Florida is home to the third largest reef system in the world. It runs 192 miles from Virginia Key in Biscayne Bay all the way to the uninhabited Dry Tortugas in the Gulf of Mexico. Did I say tortugas? You won't want to miss the turtles, jelly fish, anemones, worms, crabs, rays, and colorful fish that populate this unique spot on the planet.
photo credit: santosh_shanmuga
The keys (or cays) were formed by ocean currents transporting loose sediment across the surface of reefs, then roads and bridges were built. You'll find one of the best snorkeling and marine adventures in Florida surrounding the Finger Reefs of Looe Key. As you follow the reef system from channel to channel you'll see changes in the marine life. The barrel sponges and enormous sea fans live in the deeper water and as you move to shallower depths, you'll see brain corals and elkhorn coral. Check the weather conditions and go when the waters are calm for the best snorkeling experience possible.
Looe Key offers some very good snorkeling near the shore but, as with the rest of the keys, the best snorkeling will be found a few miles off shore. You'll need a boat to get there. Grove Reef, off Big Pine Key, can only be visited through specially arranged charter boats. You can call ahead for information and reservations by contacting the Florida Keys National Marine Sanctuary.
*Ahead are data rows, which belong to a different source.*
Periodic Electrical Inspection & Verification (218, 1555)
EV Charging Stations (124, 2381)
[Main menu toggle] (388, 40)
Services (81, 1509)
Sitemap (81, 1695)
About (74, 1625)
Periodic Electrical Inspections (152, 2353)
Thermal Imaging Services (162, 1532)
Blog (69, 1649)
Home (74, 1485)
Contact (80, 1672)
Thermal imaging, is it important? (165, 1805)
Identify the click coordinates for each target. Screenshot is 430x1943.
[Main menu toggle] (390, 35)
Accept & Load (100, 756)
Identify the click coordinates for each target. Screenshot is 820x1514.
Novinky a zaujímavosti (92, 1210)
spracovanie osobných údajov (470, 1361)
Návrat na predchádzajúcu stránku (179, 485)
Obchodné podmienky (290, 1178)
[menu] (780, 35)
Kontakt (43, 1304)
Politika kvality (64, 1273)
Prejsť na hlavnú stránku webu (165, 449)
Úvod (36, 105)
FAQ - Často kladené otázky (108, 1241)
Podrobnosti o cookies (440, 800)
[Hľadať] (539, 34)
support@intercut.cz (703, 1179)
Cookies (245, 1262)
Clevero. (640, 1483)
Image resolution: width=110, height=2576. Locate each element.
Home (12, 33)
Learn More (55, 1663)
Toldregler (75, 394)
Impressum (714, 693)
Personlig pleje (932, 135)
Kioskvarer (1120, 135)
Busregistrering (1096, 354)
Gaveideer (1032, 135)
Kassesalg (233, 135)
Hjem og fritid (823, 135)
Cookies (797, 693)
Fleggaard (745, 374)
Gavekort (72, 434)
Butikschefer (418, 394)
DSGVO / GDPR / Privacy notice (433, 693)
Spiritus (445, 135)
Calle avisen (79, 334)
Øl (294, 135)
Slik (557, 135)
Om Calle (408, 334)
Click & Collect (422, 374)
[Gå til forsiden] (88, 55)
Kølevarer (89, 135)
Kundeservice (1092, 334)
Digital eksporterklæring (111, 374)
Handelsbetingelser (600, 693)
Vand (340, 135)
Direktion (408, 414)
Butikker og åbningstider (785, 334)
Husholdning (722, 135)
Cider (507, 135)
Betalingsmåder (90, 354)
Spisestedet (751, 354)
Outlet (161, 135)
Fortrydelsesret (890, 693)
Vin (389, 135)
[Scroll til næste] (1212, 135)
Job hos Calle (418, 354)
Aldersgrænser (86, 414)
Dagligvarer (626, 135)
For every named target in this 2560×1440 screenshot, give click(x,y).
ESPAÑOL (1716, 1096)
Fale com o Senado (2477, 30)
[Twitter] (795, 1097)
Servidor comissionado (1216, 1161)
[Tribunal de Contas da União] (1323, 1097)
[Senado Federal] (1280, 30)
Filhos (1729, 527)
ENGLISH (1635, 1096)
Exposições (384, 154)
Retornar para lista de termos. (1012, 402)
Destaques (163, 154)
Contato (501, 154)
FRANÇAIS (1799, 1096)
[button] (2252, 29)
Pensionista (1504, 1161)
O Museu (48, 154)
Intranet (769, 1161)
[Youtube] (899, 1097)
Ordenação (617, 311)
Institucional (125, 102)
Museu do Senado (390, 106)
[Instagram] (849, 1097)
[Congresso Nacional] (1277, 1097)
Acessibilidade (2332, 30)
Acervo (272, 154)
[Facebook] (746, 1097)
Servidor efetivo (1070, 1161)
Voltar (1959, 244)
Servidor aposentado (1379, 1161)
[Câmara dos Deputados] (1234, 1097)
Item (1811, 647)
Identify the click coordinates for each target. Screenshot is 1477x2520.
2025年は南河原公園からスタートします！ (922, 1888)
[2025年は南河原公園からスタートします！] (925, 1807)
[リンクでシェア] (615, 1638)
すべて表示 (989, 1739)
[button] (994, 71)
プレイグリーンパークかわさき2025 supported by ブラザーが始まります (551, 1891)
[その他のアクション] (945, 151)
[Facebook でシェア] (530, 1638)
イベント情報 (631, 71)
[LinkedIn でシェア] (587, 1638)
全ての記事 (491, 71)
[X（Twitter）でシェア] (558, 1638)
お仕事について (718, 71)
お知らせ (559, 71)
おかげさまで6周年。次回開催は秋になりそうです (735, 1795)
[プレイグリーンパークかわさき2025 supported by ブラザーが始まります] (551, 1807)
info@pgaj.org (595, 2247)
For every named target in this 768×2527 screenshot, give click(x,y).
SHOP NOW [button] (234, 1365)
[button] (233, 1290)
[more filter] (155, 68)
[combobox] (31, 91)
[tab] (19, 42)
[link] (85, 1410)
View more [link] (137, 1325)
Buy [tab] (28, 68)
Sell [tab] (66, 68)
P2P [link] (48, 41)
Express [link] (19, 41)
Boating in the Florida Keys is a charmed experience. It's so much fun renting your own boat, looking for spots to explore, diving into the buoyant waters and observing the tropical fish, coral and even an occasional shipwreck. The Adolphus Busch, a 210 ft. ship that sank in 1998 is located in the Looe Key Reef. It rests in just 110 feet of crystal clear water, making it a fun discovery for snorkelers and divers alike.